Os números são fruto de um cenário que une atenção primária
rígida, solidariedade e cooperação dos moradores para o isolamento social. Em
Cuba o distanciamento é praticado voluntariamente, o governo não determinou
lockdown. Ainda assim, a adesão à quarentena é substancial. Os transportes
públicos urbanos e entre cidades estão suspensos. Para os trabalhadores
essenciais, o governo destacou ônibus específicos com lotação limitada. As
escolas estão fechadas, mas mães e mulheres grávidas foram liberadas do trabalho,
sem prejuízo ao salário.
Eventos com aglomerações estão proibidos. O cuidado é tanto,
que o governo já anunciou a suspensão até mesmo do Carnaval de 2021. No
momento, um dos grandes desafios é controlar e diminuir as filas para aquisição
de produtos, que não são incomuns em Cuba. O poder público anunciou que
trabalha na elaboração de um sistema on-line, que permita aos moradores da ilha
ficar em casa para receber esses itens.
Atualmente, entrada e saída do país estão restritas, com
exceções somente para voos de carga e humanitários.
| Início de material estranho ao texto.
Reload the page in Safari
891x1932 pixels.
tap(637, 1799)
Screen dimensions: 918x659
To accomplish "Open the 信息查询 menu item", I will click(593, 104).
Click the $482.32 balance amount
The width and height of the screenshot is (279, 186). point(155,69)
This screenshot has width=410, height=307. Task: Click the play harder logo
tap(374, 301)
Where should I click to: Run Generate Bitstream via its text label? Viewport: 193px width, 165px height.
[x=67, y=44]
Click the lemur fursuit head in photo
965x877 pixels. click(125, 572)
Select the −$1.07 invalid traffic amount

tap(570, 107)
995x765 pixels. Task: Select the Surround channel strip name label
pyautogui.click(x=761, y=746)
O fechamento de fronteiras
não foi imediato, mas houve pressão da própria população para a medida, uma
demonstração do nível de participação social nas decisões do país.
Participação popular
A iniciativa popular é regra também em outras soluções para
os problemas que a pandemia traz. Virou prática, por exemplo, que costureiras
de bairro recebam roupas e tecidos sem uso da comunidade para produzir
máscaras. Os itens são distribuídas gratuitamente, algumas vezes até como
presentes para amigos, parentes e vizinhos.
Nivia Regina da Silva, da Brigada Internacionalista do
Movimento dos Trabalhadores Rurais Sem Terra (MST), afirma que, apesar do
severo bloqueio econômico que o país sofre há décadas, o socialismo
desenvolvido em Cuba engloba historicamente aspectos que auxiliam no combate à
pandemia do coronavírus. “Propiciou em seu conjunto uma estrutura capaz de
enfrentar a pandemia que envolve diversas dimensões da vida: no campo da saúde,
mas também pesquisa e educação, comunicação, cultura, segurança, organização
popular e poder popular.”
Segundo Nivea, o acesso universal à saúde vem acompanhado de
cuidados específicos com cada grupo de pacientes.
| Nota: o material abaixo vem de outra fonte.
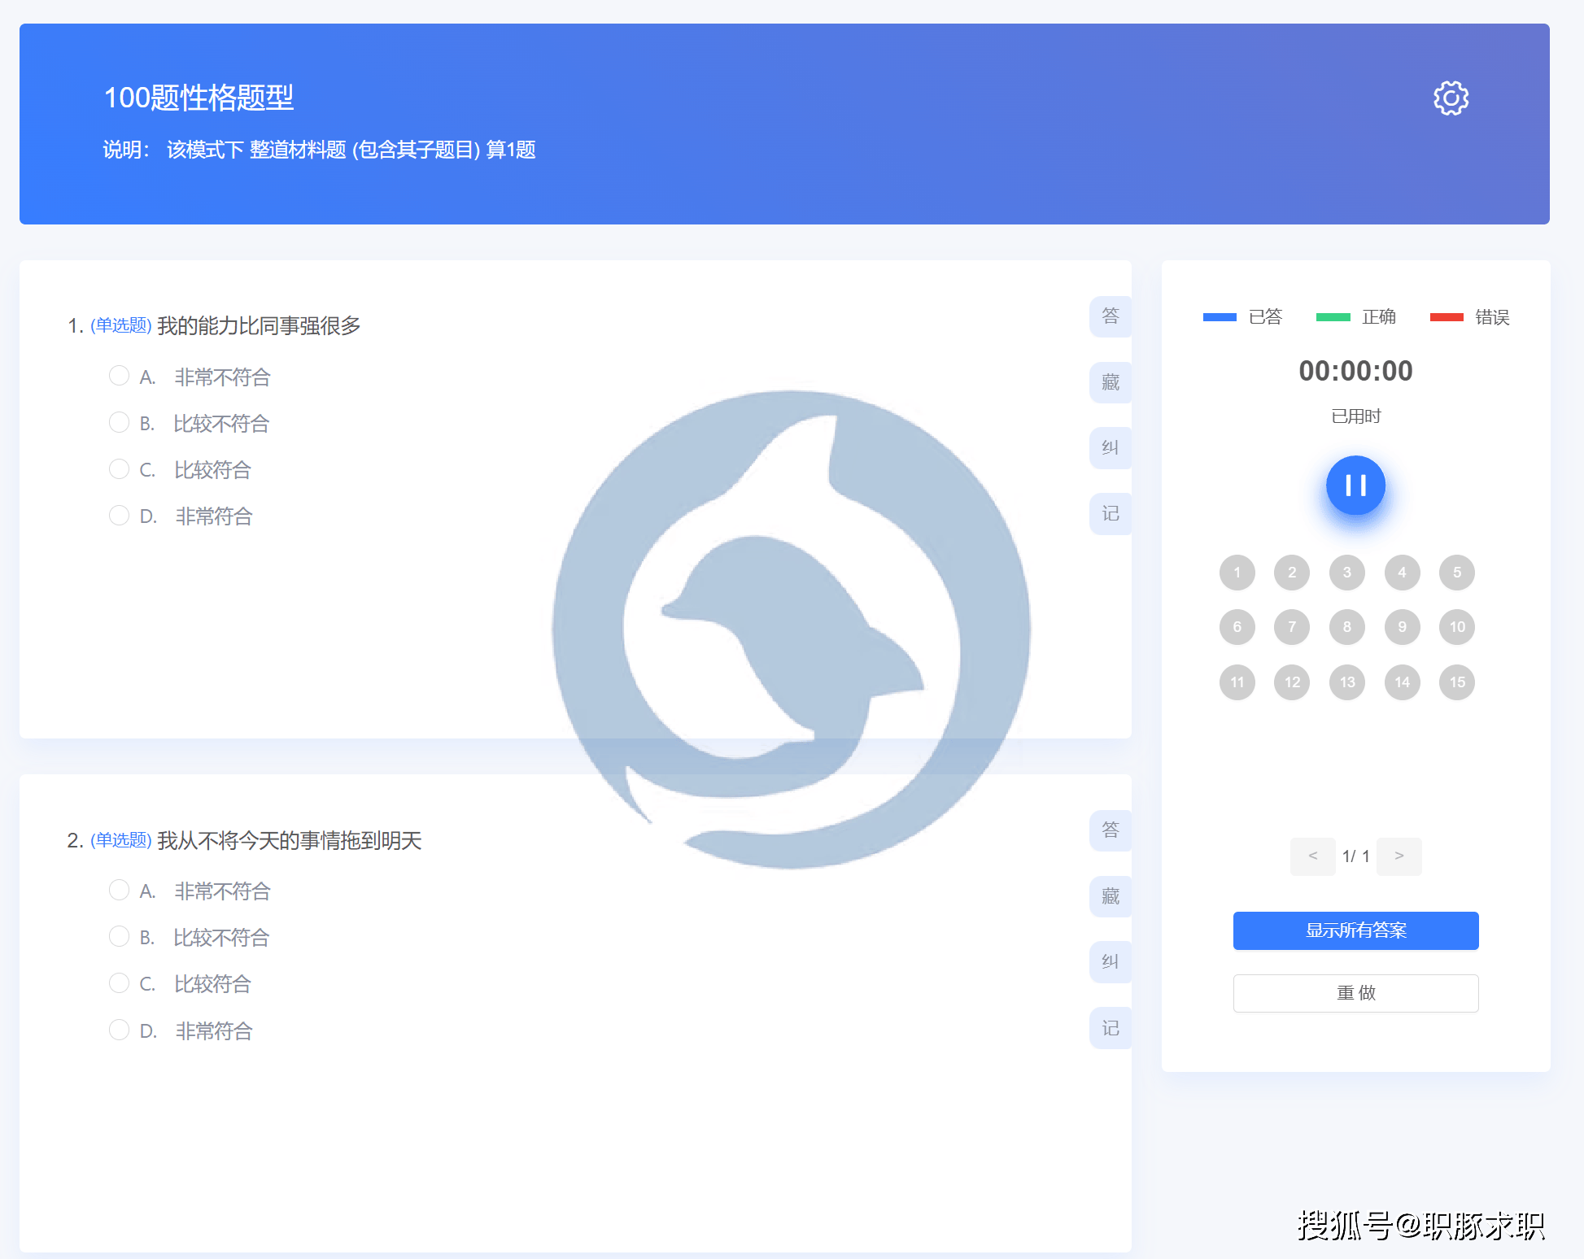Click question 2's 记 note side button
Screen dimensions: 1584x1259
(x=1110, y=1028)
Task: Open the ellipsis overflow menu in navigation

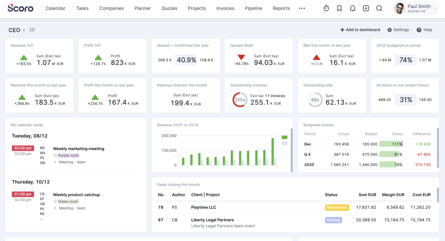Action: click(302, 8)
“Cuba tem trabalhado de forma severa com o controle e a
prevenção, realizando diferentes processos de isolamento. Em síntese podemos
dizer três grupos: os que estão em vigilância clinico-epidemiológica,
internados nos centros sanitários por sintomas suspeitos; os casos confirmados
que entram em diferentes protocolos de tratamento – dependendo da fase
epidemiológica entram com alguns medicamentos como Biomodulina, Interferon Alfa
2 B, Itolizumab – e os que estão sob vigilância médica em seus domicílios.”,
explica.
A militante do MST também destaca a participação de 29 mil
estudantes de medicina para visitar todas as casas diariamente, com maior
atenção às populações de risco.
Médico em casa todo dia
Todos dias os moradores recebem visitas de equipes da saúde,
que checam as condições de saúde das famílias, perguntam se alguém desenvolveu
sintomas e fazem o controle de possíveis novos casos. O governo distribuiu
também remédios naturais que podem atuar para melhorar a imunidade.
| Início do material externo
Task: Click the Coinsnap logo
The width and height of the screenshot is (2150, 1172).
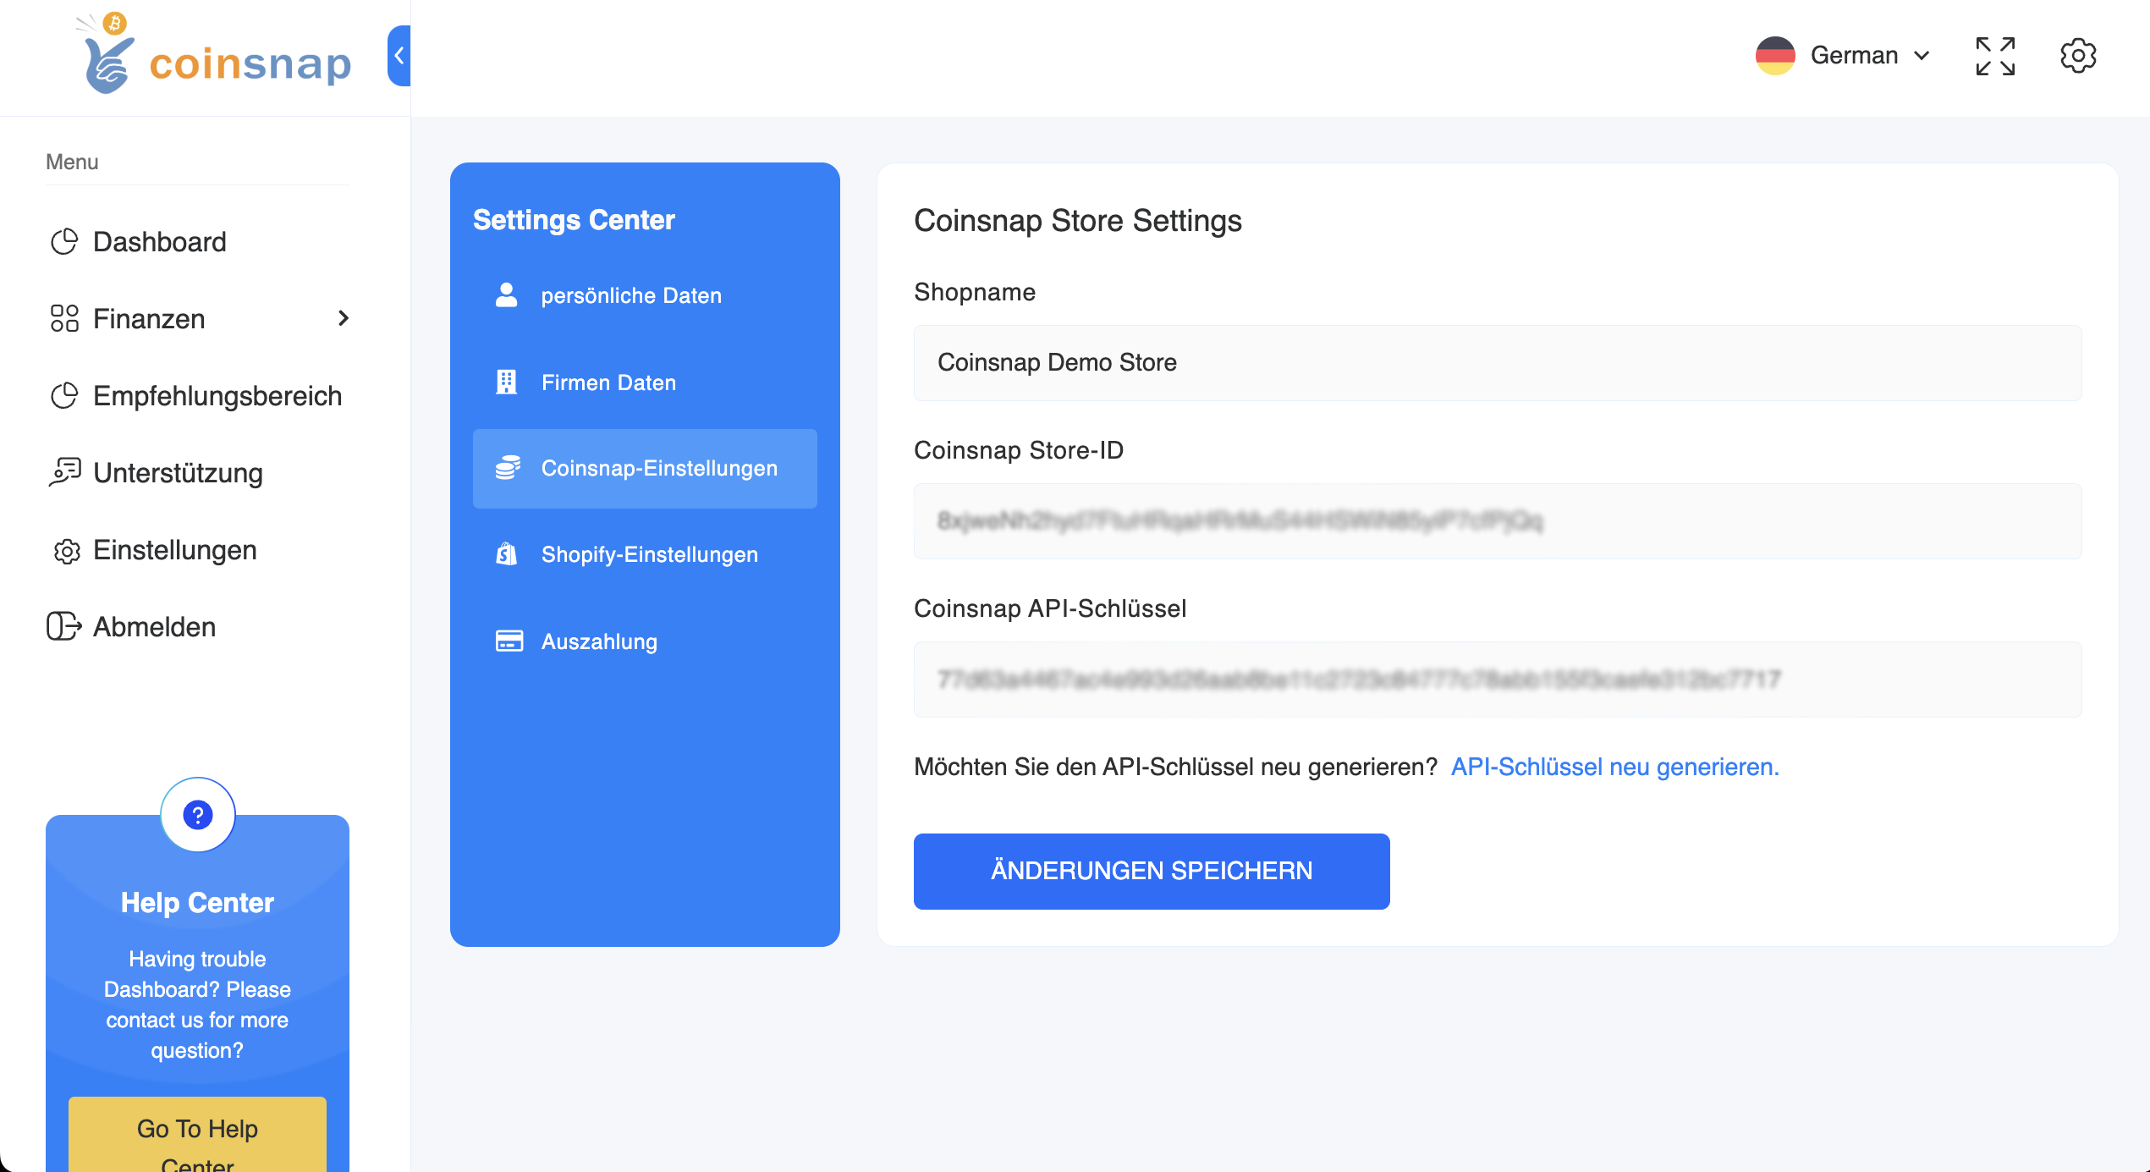Action: click(x=212, y=58)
A atenção primária é o grande foco das ações em saúde e
replica uma prática comum na ilha. Em Cuba, todos os bairros tem um médico da
família, que atende e conhece as comunidades locais. Esses profissionais agora
contam com o reforço de dezenas de milhares de colegas, que percorrem as
regiões em busca de qualquer sinal da covid-19.
A escritora brasileira Viviane Naves vive em Cuba há quase
três anos. Segundo ela, as medidas de atenção primária trouxeram um controle
assertivo sobre o crescimento de casos no país.
“A quarentena foi sugerida, não foi uma imposição. Mas aqui
todo mundo respeita. O que ajudou muito foi a visita dos médicos. Todos os
dias, eu recebo em minha casa o médico da família, que cuida do meu bairro e
estudantes de medicina. Eles olham como estamos, perguntam como estamos nos
sentindo, se temos algum sintoma, não necessariamente só da covid, eles
perguntam sobre tudo. Chegam cedinho, pela manhã, e vão embora fazendo essa
pesquisa de casa em casa.”
Abertura só com proteção
Quando há alguma suspeita, o paciente é isolado, assim como
toda a rede de relacionamentos dele. Todos os dias, o governo de Cuba transmite
informações sobre a situação da pandemia do coronavírus em rede nacional para a
população. Entre esses dados, está até mesmo o número de pessoas com as quais
cada paciente teve contato.
Pacientes curados também são monitorados, para que se
reduzam os riscos de sequelas. Viviane relata que o trabalho de mapeamento
feito pelas equipes de saúde pesou muito para o controle da pandemia.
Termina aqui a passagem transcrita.